The game resurfaced on the GameCube in the form of a short video preview in March 2003 at the annual DICE summit in Las Vegas, at which point it received its final title. This preview received a mainly negative reception due to slow speeds and poor graphics, factors which the Nintendo 64 prototype had also been criticized for.

Kirby Air Ride was first seen in playable form at E3 in May later that year. The demo contained five playable tracks and three different game modes. The reception to this playable demo was more positive than the video preview.

Masahiro Sakurai, the game designer behind most of the early games in the Kirby series, resigned from his position at HAL Laboratory shortly after the game's release, citing that he was tiring of the constant pressure from the industry to keep creating sequels.

===Music===
The soundtrack was composed by Jun Ishikawa, Shogo Sakai, Hirokazu Ando, and Tadashi Ikegami. The latter three of those composers also worked on Super Smash Bros.

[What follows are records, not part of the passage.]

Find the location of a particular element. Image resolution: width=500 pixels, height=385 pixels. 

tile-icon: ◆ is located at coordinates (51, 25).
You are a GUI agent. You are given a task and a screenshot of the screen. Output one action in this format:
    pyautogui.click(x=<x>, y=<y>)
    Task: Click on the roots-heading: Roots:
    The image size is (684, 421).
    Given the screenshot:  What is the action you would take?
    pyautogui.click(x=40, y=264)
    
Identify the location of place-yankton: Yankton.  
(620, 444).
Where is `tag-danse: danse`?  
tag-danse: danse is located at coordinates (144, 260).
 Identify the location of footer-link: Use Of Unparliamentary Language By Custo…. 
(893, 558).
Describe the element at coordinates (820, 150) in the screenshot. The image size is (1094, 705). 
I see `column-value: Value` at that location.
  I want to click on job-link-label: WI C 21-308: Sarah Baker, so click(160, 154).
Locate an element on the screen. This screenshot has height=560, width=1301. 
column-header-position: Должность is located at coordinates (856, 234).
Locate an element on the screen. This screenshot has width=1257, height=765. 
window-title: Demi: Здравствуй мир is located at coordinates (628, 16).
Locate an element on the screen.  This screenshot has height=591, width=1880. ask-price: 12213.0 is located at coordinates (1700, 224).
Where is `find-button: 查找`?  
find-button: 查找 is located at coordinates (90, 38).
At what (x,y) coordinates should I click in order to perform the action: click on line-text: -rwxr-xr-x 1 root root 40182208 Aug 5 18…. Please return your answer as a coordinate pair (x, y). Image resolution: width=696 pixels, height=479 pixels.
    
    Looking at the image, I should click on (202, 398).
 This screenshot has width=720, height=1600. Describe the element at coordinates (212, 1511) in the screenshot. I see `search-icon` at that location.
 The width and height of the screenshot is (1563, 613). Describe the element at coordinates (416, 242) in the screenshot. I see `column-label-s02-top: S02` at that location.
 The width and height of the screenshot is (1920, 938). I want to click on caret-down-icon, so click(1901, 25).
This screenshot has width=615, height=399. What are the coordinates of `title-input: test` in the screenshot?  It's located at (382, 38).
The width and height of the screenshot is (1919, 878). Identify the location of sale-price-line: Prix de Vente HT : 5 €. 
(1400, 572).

Melee, while Ishikawa has been a regular composer for the Kirby series since its debut.

Kirby Air Ride also features songs from the Japanese version of Kirby: Right Back at Ya!, composed by Akira Miyagawa; the game was advertised at the end of some episodes, and a two-part special featuring vehicles from the game aired alongside the game's launch.

==Reception==

Kirby Air Ride sold 422,311 copies in Japan and 750,000 in the United States. The game sold 1.35 million worldwide as of 2020. Upon its release, the game received "mixed or average" reviews from critics, according to the review aggregation website Metacritic. Most websites and magazines praised its clean presentation, music, and the originality of the City Trial mode while criticizing its gameplay as being overly simple. Kirby Air Rides similarity to other titles released for the GameCube around the same time (most notably F-Zero GX and Mario Kart: Double Dash, both of which were also published by Nintendo) resulted in it being categorized as a rather throwaway title. In Japan, four critics from Famitsu gave the game a total score of 34 out of 40.

Despite receiving mixed reviews upon release, Kirby Air Ride has since gained a cult following.

Aggregate score
| Aggregator | Score |
|---|---|
| Metacritic | 61/100 |

Review scores
| Publication | Score |
|---|---|
| Edge | 3/10 |
| Electronic Gaming Monthly | 7/10 |
| Famitsu | 34/40 |
| Game Informer | 7/10 |
| GamePro | 4/5 |
| GameRevolution | C− |
| GameSpot | 5.1/10 |
| GameSpy | 3/5 |
| IGN | 5.2/10 |
| Nintendo Life | 6/10 |
| Nintendo Power | 4.2/5 |
| Nintendo World Report | 8.5/10 |

==Sequel==

A sequel, Kirby Air Riders, was announced for release on the Nintendo Switch 2 in 2025 during a Nintendo Direct presentation. It was announced with Sakurai returning as director and his team at Bandai Namco Studios developing. Development started in 2021 when the idea was proposed, with production starting in April 2022; Sakurai teased the game as a top secret project on his YouTube channel, Masahiro Sakurai on Creating Games, that he had been developing after the completion of his YouTube series and development of Super Smash Bros. Ultimates downloadable content. The game was released on November 20, 2025.